==== Dataset excerpts

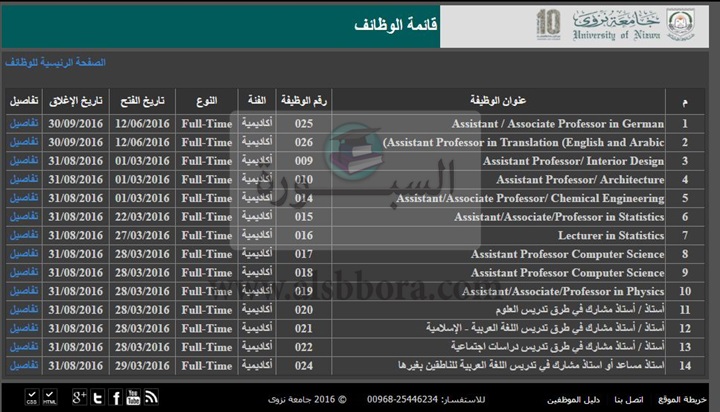Open the RSS feed icon

coord(151,397)
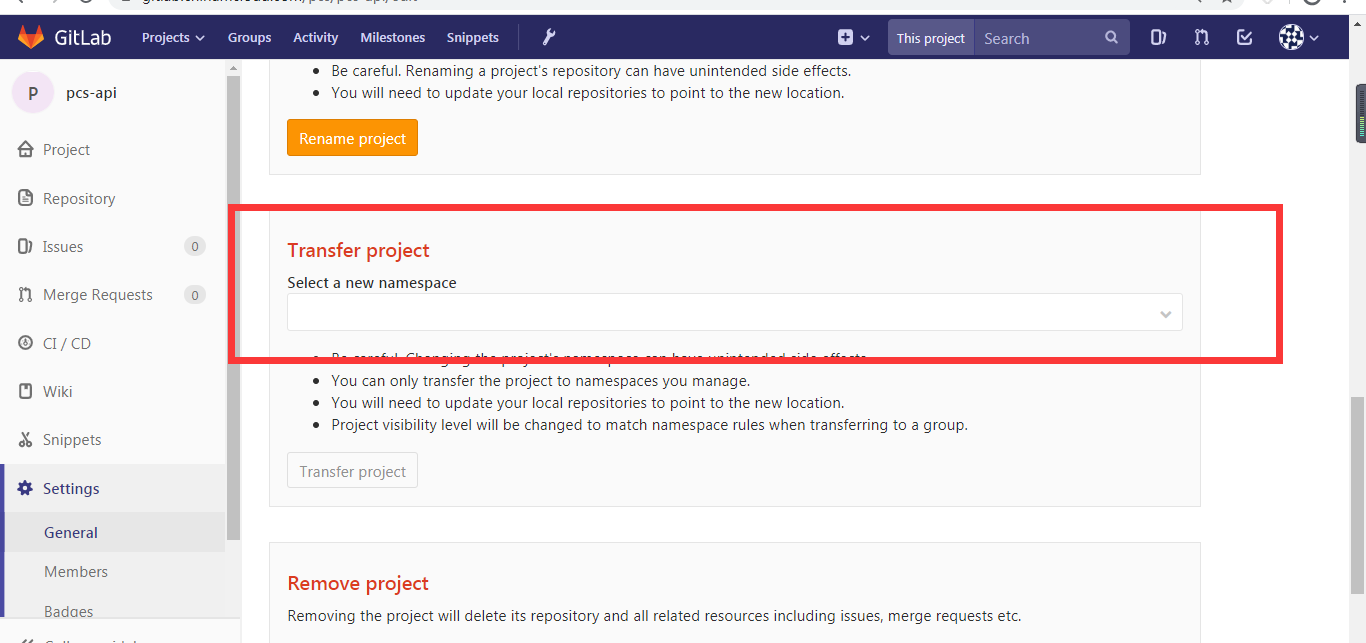
Task: Open the admin area wrench icon
Action: [548, 37]
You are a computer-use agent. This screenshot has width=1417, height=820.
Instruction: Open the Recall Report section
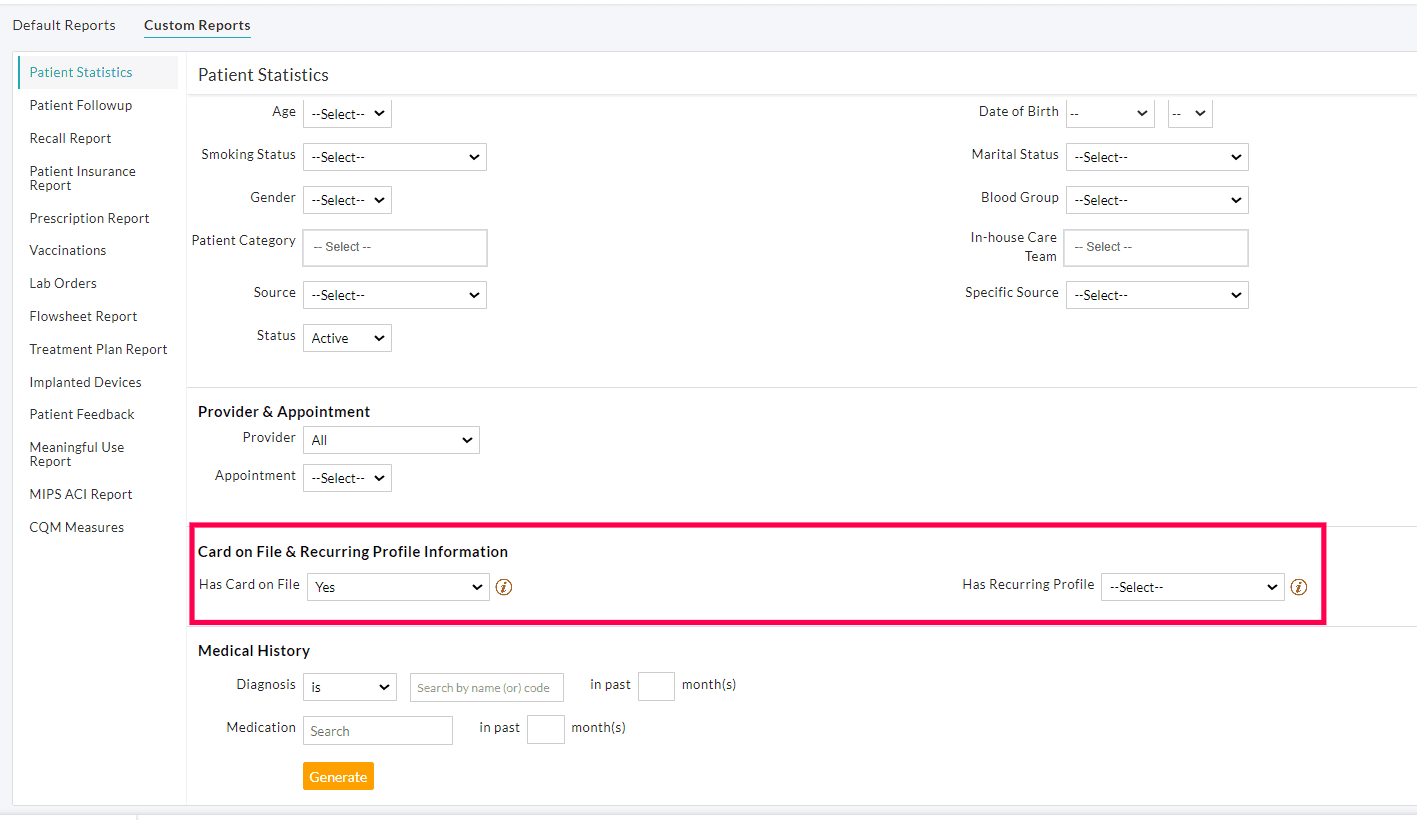point(70,137)
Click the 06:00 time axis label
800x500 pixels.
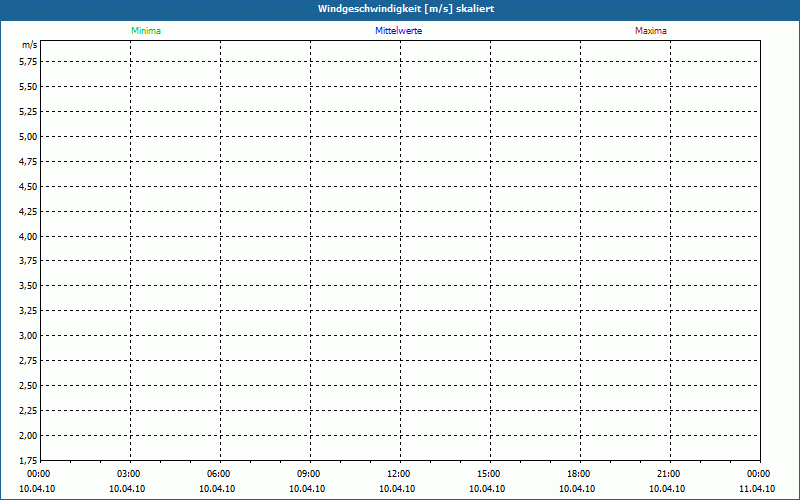click(219, 473)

========

_What the task asks_
Echo every line of the listing back word for word, leaving out the pictures.

_Correct response_
Open the RSS feed icon

coord(151,397)
Task: Open the admin area wrench icon
Action: [548, 37]
You are a computer-use agent. This screenshot has width=1417, height=820.
Instruction: Open the Recall Report section
point(70,137)
Click the 06:00 time axis label
800x500 pixels.
click(219, 473)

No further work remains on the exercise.